Posts Tagged ‘Carbohydrates’

Researchers at The University of Auckland have shown for the first time that the mere presence of carbohydrate solution in the mouth immediately boosts muscle strength, even before it is swallowed.

The results suggest that a previously unknown neural pathway is activated when receptors in the mouth detect carbohydrate, stimulating parts of the brain that control muscle activity and producing an increase in muscle strength.

Previous research had shown that the presence of carbohydrate in the mouth can improve physical performance during prolonged activity, but the mechanism involved was not known and it was unclear whether a person must be fatigued for the effect to be seen.

“There appears to be a pathway in the brain that tells our muscles when energy is on the way,” says lead researcher Dr Nicholas Gant from the Department of Sport and Exercise Science.

“We have shown that carbohydrate in the mouth produces an immediate increase in neural drive to both fresh and fatigued muscle and that the size of the effect is unrelated to the amount of glucose in the blood or the extent of fatigue.”

The current research has been published in the journal Brain Research and has also captured the attention of New Scientist magazine.

§ **Exercise 1**:
In the article on carbohydrate in the mouth and muscle strength, which journal published the research?
§ **Exercise 2**:
Resume the article on carbohydrate in the mouth and muscle strength, picking up after its final sentence.

§ **Entries shown**:
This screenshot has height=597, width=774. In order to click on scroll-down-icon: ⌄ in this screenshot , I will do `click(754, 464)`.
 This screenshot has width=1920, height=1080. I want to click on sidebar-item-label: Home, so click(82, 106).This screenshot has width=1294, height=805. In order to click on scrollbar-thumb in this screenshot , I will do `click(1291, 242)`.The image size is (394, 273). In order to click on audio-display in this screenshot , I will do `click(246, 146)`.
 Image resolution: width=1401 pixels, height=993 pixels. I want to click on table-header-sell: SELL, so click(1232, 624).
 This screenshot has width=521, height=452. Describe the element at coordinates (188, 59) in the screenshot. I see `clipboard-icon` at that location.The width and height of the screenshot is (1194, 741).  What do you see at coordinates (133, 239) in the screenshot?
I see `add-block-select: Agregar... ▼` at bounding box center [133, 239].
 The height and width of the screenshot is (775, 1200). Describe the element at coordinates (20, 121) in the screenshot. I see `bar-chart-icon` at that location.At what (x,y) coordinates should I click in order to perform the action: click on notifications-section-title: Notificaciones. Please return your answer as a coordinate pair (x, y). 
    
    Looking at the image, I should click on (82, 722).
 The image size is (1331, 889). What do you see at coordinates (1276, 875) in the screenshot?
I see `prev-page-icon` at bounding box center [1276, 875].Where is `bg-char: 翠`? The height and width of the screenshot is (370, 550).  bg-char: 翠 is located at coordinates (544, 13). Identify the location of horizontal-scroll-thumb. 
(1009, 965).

§ **Task output 1**:
Brain Research

§ **Task output 2**:
In the first of two experiments, 16 healthy young men who had been doing biceps exercises for 11 minutes were given a carbohydrate solution to drink or an identically flavored energy-free placebo. Their biceps strength was measured before and immediately afterward, as was the activity of the brain pathway known to supply the biceps.

Around one second after swallowing the drink, neural activity increased by 30 percent and muscle strength two percent, with the effect lasting for around three minutes. The response was not related to the amount of glucose in the bloodstream or how fatigued the participants were.

“It might not sound like much, but a two percent increase in muscle strength is enormous, especially at the elite level. It’s the difference between winning an Olympic medal or not,” says co-author Dr Cathy Stinear.

As might be expected, a second boost in muscle strength was observed after 10 minutes when carbohydrate reached the bloodstream and muscles through digestion, but no additional boost in neural activity was seen at that time.

“Two quite distinct mechanisms are involved,” says Dr Stinear. “The first is the signal from the mouth via the brain that energy is about to be available and the second is when the carbohydrate actually reaches the muscles and provides that energy,” says Dr Stinear.

“The carbohydrate and placebo solutions used in the experiment were of identical flavor and sweetness, confirming that receptors in the mouth can process other sensory information aside from the basic taste qualities of food. The results suggest that detecting energy may be a sixth taste sense in humans,” says Dr Gant.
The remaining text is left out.